Last night – well no, tonight since it’s now 5 AM and I woke up an hour ago – I again dreamed of my parents. I was at their house and noticed that there was a table covered with paperwork. They were both there, although as I think about it, I didn’t actually see them, I just knew that they were there. I looked at the paperwork. There were bills and there was a real estate listing for a piece of property. I thought “Oh, so Dad’s considering moving” and felt relief that he would no longer be living alone. But then I thought, “but Mom’s here, he isn’t by himself” but then I thought “but Dad died and Dad isn’t here either” and I looked down at the paperwork, desperate to find a date on the paperwork to see if it was before or after Dad died – to put a time frame onto what I now realized must be a dream because Mom and Dad hadn’t lived together for over eleven years and Dad hasn’t been alive for almost a year. I woke up crying. I miss them both very much and the feeling was overwhelming.
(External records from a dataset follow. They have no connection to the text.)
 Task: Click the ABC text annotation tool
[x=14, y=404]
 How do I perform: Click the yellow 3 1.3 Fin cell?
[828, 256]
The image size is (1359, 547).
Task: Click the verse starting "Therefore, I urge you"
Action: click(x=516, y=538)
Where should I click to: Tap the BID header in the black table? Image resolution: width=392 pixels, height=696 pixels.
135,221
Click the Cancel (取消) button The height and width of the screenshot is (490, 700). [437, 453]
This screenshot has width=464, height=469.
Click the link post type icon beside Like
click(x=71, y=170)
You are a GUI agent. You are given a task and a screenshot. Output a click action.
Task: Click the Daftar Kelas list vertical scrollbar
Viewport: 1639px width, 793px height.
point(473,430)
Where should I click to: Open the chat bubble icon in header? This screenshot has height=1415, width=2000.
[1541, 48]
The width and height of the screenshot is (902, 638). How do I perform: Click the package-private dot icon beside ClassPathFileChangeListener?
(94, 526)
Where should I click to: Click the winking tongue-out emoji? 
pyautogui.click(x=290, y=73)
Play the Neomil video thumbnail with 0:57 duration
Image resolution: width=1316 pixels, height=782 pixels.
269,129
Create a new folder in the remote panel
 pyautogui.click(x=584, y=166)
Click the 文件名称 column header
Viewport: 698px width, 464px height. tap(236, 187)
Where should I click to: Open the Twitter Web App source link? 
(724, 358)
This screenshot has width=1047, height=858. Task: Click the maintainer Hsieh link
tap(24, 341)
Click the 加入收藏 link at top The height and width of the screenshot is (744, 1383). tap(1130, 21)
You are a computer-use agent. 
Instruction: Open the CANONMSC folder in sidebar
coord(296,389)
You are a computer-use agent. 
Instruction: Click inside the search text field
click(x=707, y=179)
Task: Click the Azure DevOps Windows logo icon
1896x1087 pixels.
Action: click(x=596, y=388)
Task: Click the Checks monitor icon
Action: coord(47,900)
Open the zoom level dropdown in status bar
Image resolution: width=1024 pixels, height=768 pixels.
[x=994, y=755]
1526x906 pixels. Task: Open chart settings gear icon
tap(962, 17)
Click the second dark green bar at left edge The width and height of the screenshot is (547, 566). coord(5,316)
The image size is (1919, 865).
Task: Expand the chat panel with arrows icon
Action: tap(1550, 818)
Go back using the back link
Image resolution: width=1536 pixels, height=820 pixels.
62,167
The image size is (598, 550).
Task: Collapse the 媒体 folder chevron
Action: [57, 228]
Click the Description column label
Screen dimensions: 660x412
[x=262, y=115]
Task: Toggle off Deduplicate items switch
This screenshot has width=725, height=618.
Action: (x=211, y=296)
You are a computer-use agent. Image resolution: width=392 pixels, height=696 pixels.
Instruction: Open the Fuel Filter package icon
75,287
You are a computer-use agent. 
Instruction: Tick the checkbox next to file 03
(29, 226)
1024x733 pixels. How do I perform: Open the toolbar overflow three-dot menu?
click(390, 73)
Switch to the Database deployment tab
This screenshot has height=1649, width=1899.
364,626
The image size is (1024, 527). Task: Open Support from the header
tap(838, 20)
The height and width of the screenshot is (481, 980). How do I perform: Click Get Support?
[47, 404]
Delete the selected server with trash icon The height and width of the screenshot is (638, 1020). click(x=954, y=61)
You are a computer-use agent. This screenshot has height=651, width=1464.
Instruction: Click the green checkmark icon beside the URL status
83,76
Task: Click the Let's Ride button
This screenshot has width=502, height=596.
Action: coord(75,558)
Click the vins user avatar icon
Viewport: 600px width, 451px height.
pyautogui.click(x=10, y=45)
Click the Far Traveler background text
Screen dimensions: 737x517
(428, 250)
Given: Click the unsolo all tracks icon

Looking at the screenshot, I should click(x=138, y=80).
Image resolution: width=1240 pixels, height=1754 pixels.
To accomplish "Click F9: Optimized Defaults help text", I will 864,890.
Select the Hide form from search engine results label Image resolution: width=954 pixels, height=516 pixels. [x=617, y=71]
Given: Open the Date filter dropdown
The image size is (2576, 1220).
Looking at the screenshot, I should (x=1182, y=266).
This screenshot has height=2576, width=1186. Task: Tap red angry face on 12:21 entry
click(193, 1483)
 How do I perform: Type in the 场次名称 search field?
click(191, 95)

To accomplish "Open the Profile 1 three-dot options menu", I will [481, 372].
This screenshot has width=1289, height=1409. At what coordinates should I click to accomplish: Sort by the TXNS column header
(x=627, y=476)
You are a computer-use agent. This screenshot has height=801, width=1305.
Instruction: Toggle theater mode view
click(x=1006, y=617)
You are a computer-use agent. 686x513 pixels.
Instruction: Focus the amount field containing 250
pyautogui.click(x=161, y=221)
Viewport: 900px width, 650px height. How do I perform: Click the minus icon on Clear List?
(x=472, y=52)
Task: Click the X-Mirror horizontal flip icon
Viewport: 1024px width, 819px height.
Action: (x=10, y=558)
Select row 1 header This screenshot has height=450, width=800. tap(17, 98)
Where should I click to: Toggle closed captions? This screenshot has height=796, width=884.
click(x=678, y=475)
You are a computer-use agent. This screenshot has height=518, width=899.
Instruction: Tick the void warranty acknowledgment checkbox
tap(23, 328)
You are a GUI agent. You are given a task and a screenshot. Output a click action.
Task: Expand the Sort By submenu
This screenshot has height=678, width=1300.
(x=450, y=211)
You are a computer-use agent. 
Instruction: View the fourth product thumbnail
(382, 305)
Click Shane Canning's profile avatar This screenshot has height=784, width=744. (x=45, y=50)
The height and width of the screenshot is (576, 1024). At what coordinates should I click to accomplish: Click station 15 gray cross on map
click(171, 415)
As I lay in bed reflecting on the dream I suddenly understood it and all the dreams I’ve had about them. I realized in a flash of insight that Dad did not live in that house alone for ten years. He lived with my mother as he had always lived with my mother in that house and that is why he didn’t want to leave it. And he lived with her as she was, not as the woman she became as her mind slipped from her grasp. Every day when he woke up, she was there. And they are still there somehow. Because they were there. Death doesn’t erase a person. People don’t cease to be just because their bodies have died. They were here and they will always be.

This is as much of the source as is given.